My anxiety tends to come on in a sudden wave. I overshare, overgive, overtake… then suddenly realize something is off and feel spikes coming out of my back.  I start thinking of ways the person could betray me or info they have on me, scrambling for power.

Once I am in control again, I’m wary, though I don’t tend to keep people ‘on trial’ for long.  If the betrayal proves ‘real’ then I cut the person out. I can be cordial, but never tune into them emotionally again. If the person comes around, I forget everything and go right back in, full-hearted.  I don’t like scrutinizing and monitoring myself; I like to be in a flow.  Walking on eggshells bores me – either I’m fully present or I’m gone.

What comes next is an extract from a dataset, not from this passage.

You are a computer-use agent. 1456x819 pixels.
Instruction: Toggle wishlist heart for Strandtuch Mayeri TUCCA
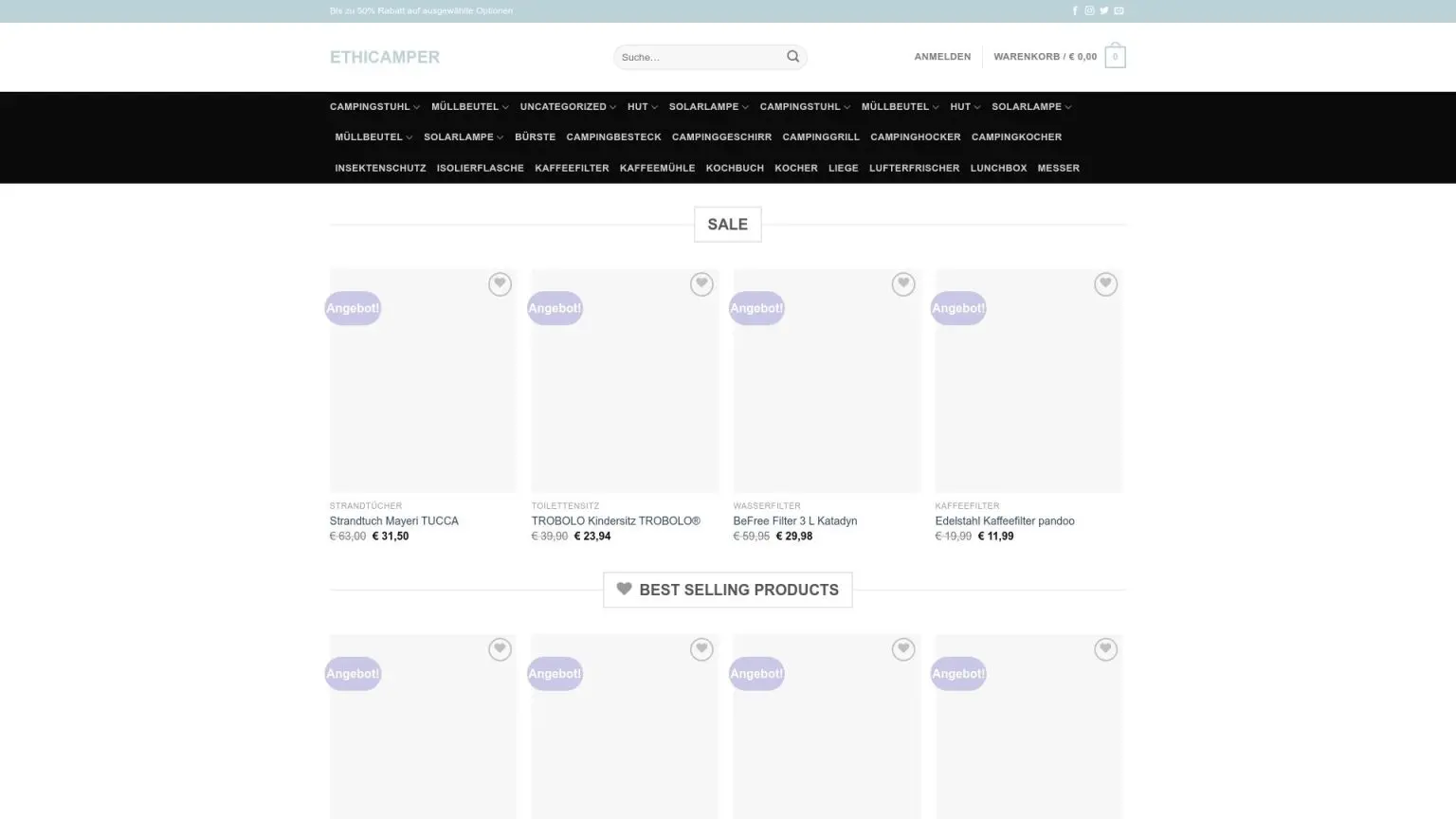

In romance, things are different.  My desire for a man gives him incredible power over me and makes him ‘a threat.’  His love or rejection feels like life or death.

This is when my ‘psychological nudity’ slips away.  I feel tremendous shame about how obsessive I become. I’m embarrassed that someone’s name and existence is “with me” at all times, all places. I can feel his breath breathing inside of me; I can sense his motion as I walk; his rhythm and melody rings in my voice; I merge completely. This is extremely shameful, especially when there’s no committed relationship.  I have to hide it.  The power games begin: who wants who more?  Who is in control???

Before I married my soulmate, art was as necessary as air; it was the only place I could express the obsessions that were choking me.  I kept diaries, took photos to mirror my feelings, wrote novels, and composed songs; in my art, I revealed myself naked.  The climax of the last song on my first album captured this problem, raw and unadorned.

There’s no better time than now
Gotta show him who I am somehow
Cry until I’m dry
And I’ll admit it when I want to die
He may never love me
He may act like he’s above me
But I’d rather be rejected
Than be worshipped for a lie…

Now that I’ve married my soulmate, I communicate directly. I know he loves me and needs me, but I still worry that he’s not attracted to me and feel the urge to withdraw, to ‘make him want me’ and ‘make him burn for me.’  This is not his fault – there’s nothing he has done to make me feel unwanted. It’s a delusion based on my own fears. I told him about this fear when we first met, thanks to enneagram study – I was able to OWN it – even in the face of shame. It was only through loosening the clutches of my enneagram fixation that I was able to reveal my most essential truth: the power of my desire, the fury of my obsession, the depth of my love.